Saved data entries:

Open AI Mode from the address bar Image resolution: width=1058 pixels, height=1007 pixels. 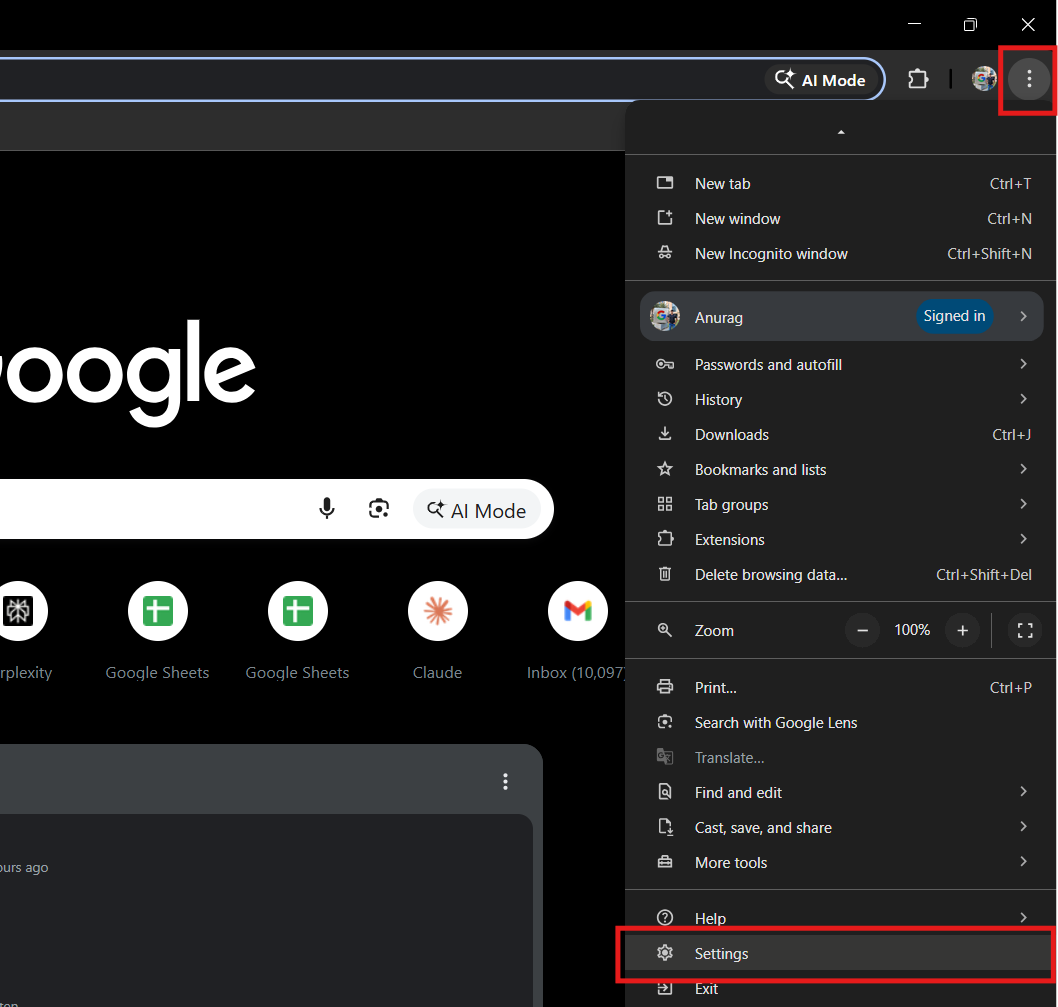(820, 79)
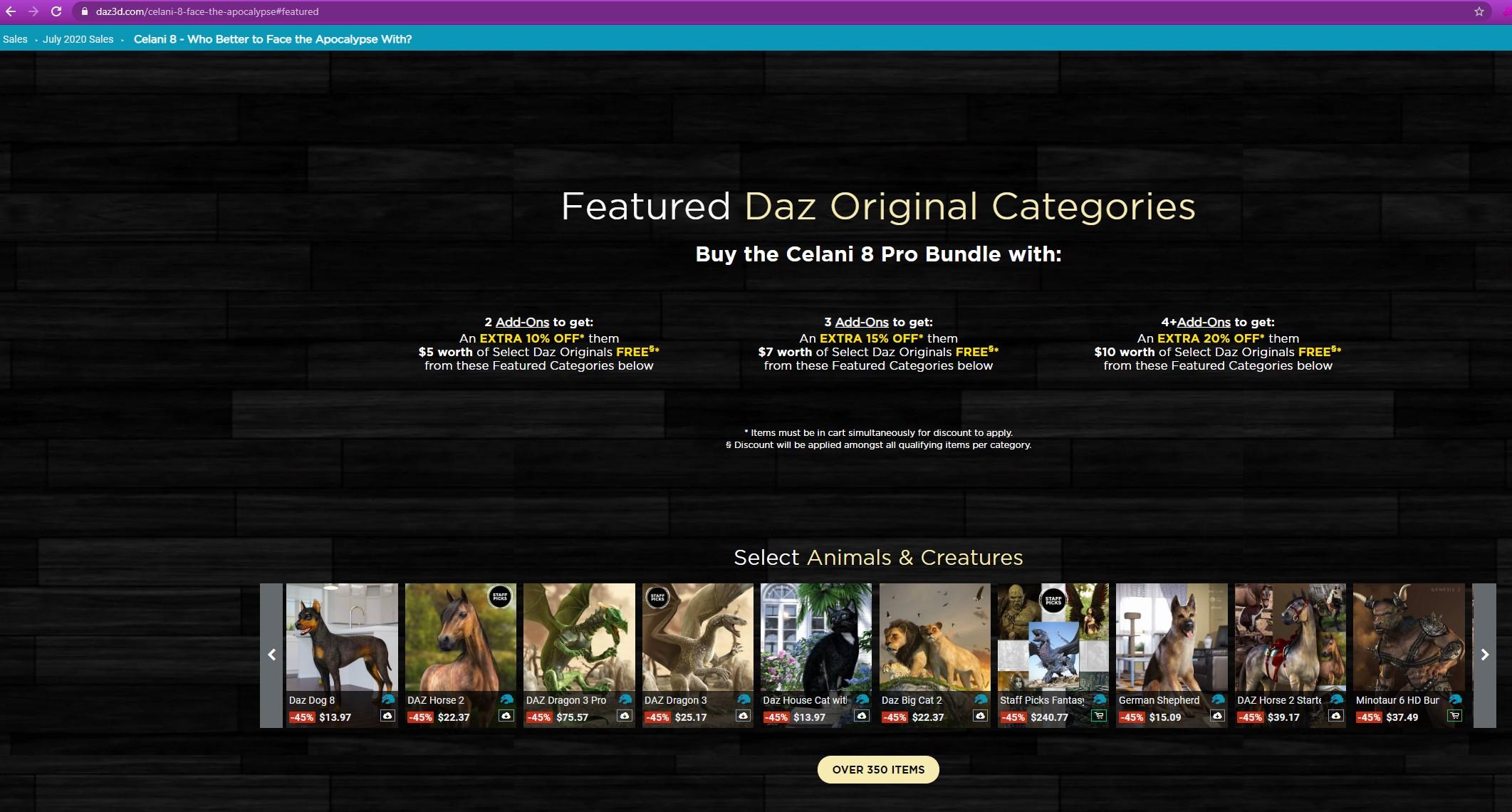Click download icon for German Shepherd

[1217, 716]
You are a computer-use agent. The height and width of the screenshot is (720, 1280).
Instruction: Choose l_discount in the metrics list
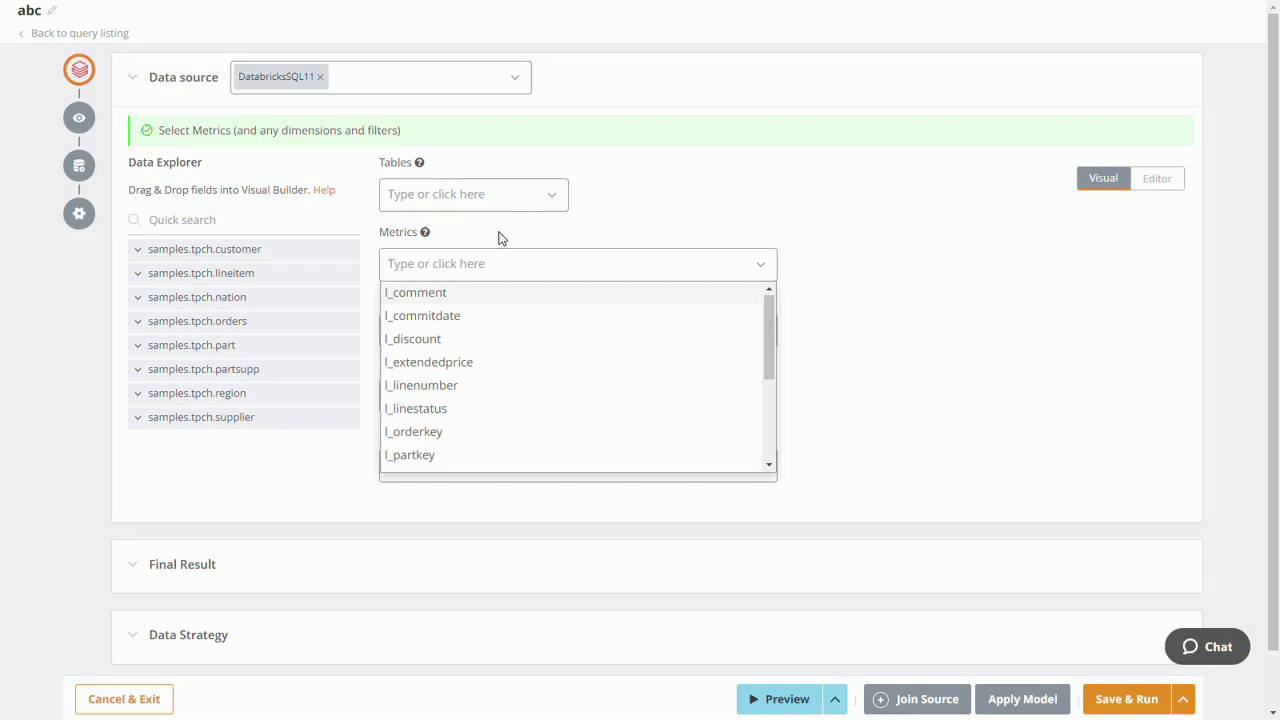point(413,339)
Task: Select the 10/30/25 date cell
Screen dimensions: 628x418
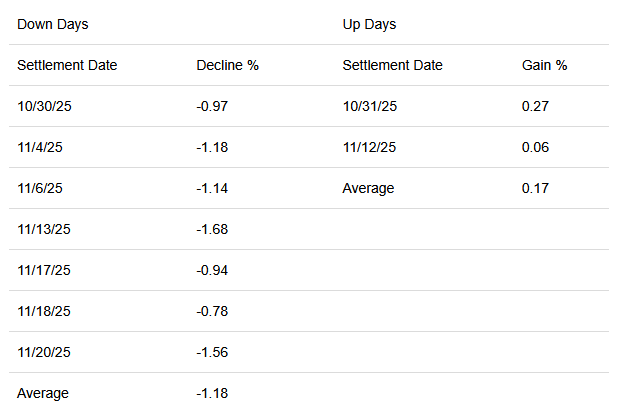Action: click(x=43, y=106)
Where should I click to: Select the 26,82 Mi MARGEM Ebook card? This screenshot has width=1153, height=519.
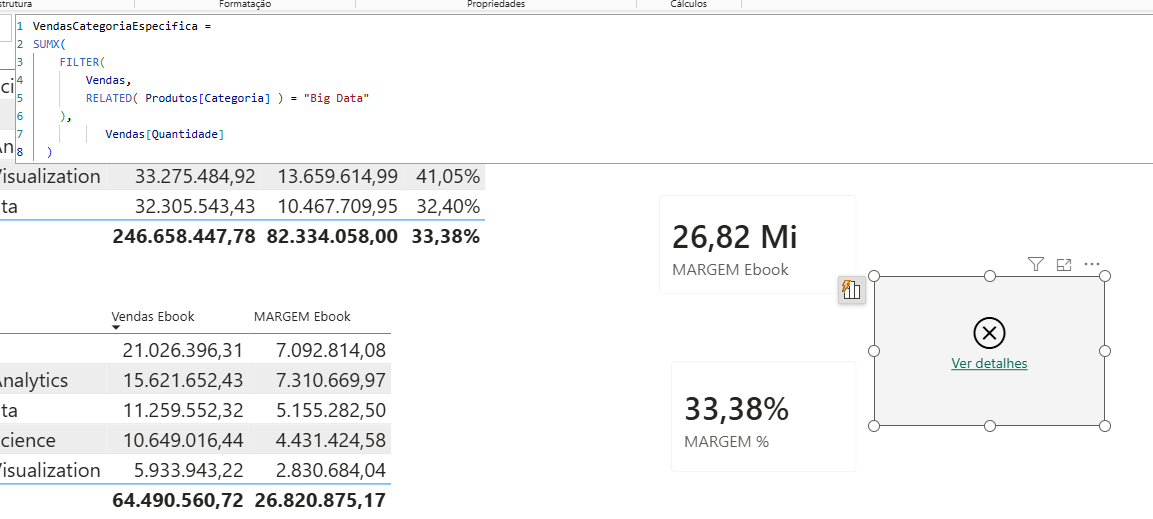[x=757, y=244]
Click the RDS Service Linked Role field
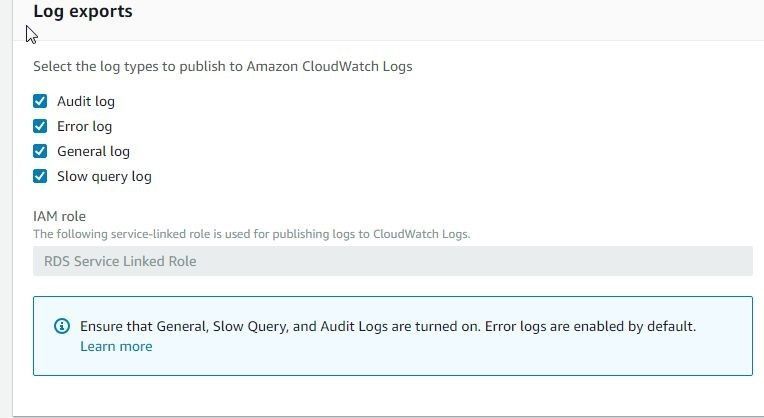Screen dimensions: 764x418 393,261
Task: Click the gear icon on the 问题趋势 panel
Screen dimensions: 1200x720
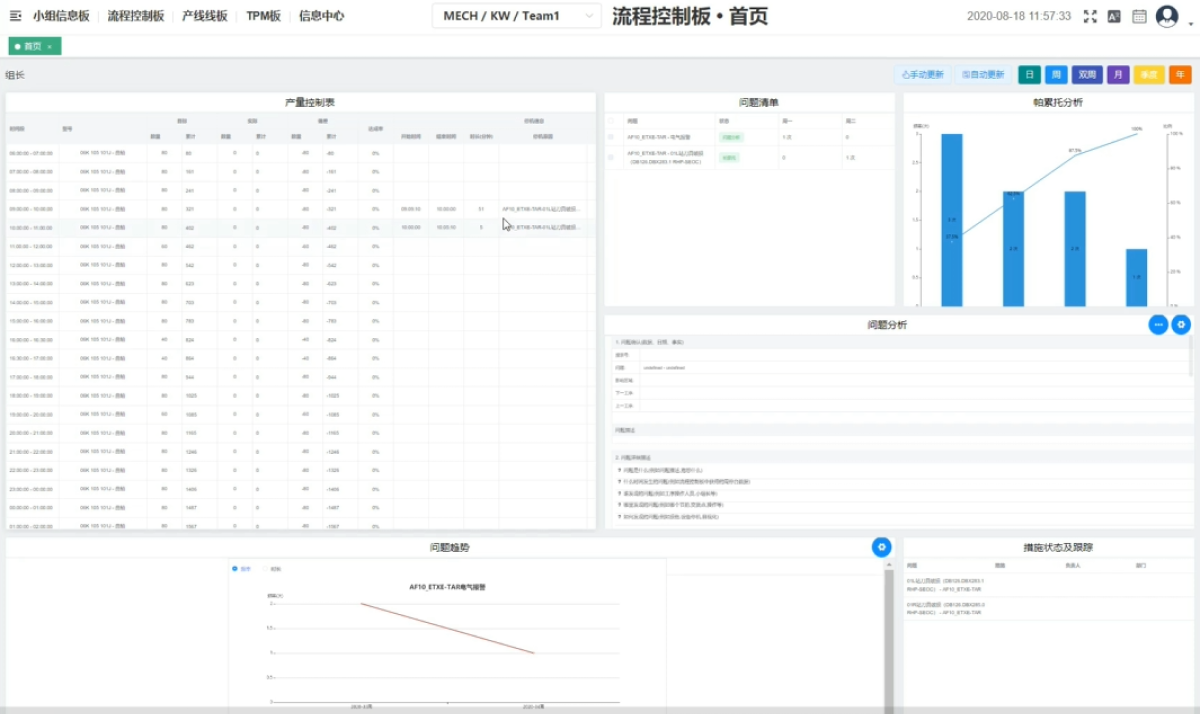Action: pyautogui.click(x=881, y=547)
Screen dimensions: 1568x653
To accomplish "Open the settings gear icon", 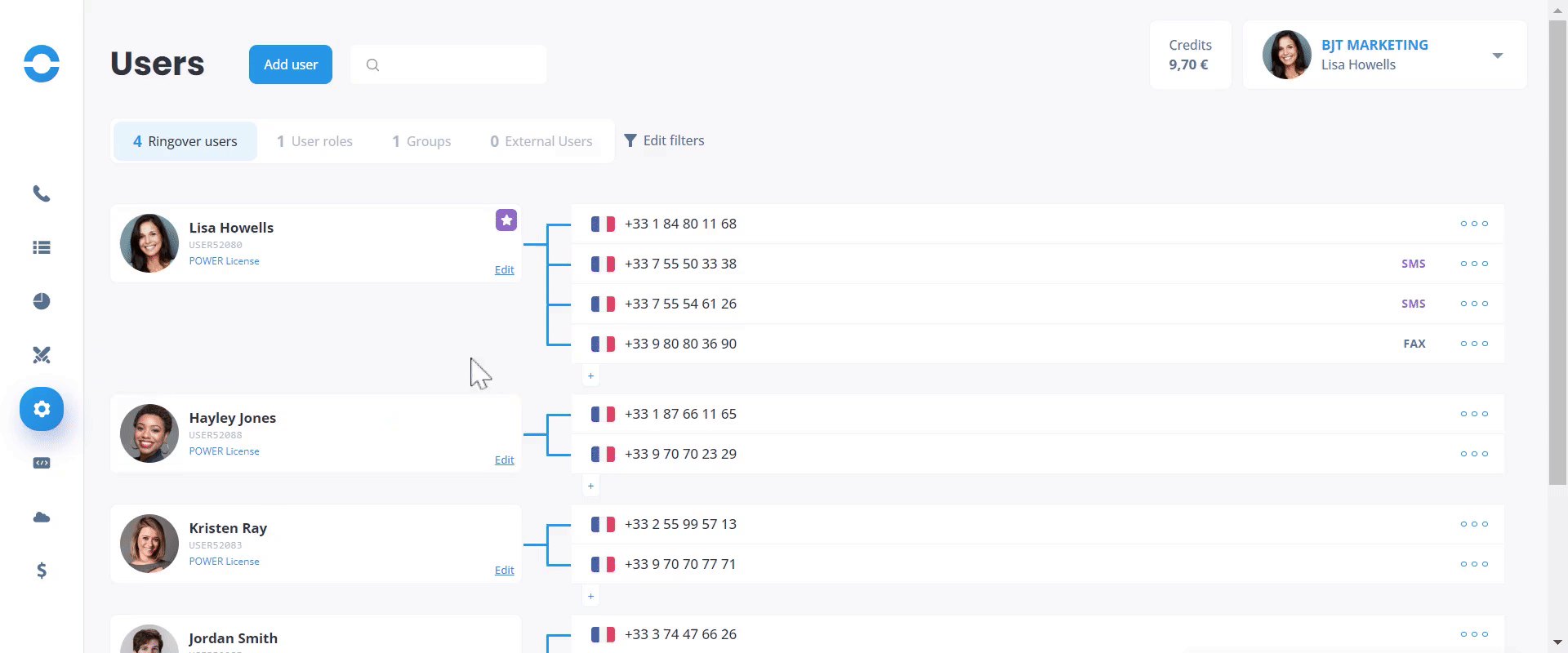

The problem => Above are the records. Copy exactly, and only, the lines from the line containing "Screen dimensions: 1200x720" through the last one, omitting any pictures.

Your solution =>
Screen dimensions: 1200x720
Action: pyautogui.click(x=881, y=547)
Screen dimensions: 1568x653
To accomplish "Open the settings gear icon", 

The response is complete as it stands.